>> start GIVEN INFORMATION

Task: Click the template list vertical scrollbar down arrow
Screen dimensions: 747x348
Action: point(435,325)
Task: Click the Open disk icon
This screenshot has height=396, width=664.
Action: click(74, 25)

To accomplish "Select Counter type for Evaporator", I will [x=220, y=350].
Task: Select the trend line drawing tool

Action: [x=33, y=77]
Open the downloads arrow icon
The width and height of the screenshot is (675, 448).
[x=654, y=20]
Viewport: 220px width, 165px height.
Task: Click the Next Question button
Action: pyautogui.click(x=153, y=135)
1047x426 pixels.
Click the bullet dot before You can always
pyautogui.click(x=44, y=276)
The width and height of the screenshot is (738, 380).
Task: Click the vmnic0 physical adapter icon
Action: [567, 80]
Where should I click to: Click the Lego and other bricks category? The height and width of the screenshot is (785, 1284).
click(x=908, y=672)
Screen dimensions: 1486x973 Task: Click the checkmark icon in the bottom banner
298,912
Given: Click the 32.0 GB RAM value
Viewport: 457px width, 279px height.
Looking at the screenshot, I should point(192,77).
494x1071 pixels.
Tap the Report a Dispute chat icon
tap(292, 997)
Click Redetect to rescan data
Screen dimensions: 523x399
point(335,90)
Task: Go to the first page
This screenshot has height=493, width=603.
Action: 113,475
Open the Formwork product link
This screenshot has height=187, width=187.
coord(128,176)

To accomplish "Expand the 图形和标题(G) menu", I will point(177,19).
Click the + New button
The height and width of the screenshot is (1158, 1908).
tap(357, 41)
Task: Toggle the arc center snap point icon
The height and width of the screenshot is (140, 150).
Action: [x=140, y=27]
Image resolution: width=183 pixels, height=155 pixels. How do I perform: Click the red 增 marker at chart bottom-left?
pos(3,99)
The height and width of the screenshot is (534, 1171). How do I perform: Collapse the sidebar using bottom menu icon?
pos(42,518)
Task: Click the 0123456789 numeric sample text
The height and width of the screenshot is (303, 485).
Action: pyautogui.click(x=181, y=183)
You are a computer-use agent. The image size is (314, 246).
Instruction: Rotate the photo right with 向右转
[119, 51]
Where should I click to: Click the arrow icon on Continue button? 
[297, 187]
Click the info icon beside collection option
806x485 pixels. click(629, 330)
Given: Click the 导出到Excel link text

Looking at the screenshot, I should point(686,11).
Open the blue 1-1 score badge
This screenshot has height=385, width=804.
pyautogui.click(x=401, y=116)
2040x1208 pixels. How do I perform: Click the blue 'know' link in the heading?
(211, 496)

>> end GIVEN INFORMATION

(GIVEN INSTRUCTION) Retype everything in the listing above from the line containing "Open the downloads arrow icon" down to the line containing "I will point(177,19).", both of those lines included, without changing anything.

(COMPLETE ANSWER)
Open the downloads arrow icon
The width and height of the screenshot is (675, 448).
[x=654, y=20]
Viewport: 220px width, 165px height.
Task: Click the Next Question button
Action: pyautogui.click(x=153, y=135)
1047x426 pixels.
Click the bullet dot before You can always
pyautogui.click(x=44, y=276)
The width and height of the screenshot is (738, 380).
Task: Click the vmnic0 physical adapter icon
Action: [567, 80]
Where should I click to: Click the Lego and other bricks category? The height and width of the screenshot is (785, 1284).
click(x=908, y=672)
Screen dimensions: 1486x973 Task: Click the checkmark icon in the bottom banner
298,912
Given: Click the 32.0 GB RAM value
Viewport: 457px width, 279px height.
Looking at the screenshot, I should point(192,77).
494x1071 pixels.
Tap the Report a Dispute chat icon
tap(292, 997)
Click Redetect to rescan data
Screen dimensions: 523x399
point(335,90)
Task: Go to the first page
This screenshot has height=493, width=603.
Action: 113,475
Open the Formwork product link
This screenshot has height=187, width=187.
coord(128,176)

To accomplish "Expand the 图形和标题(G) menu", I will point(177,19).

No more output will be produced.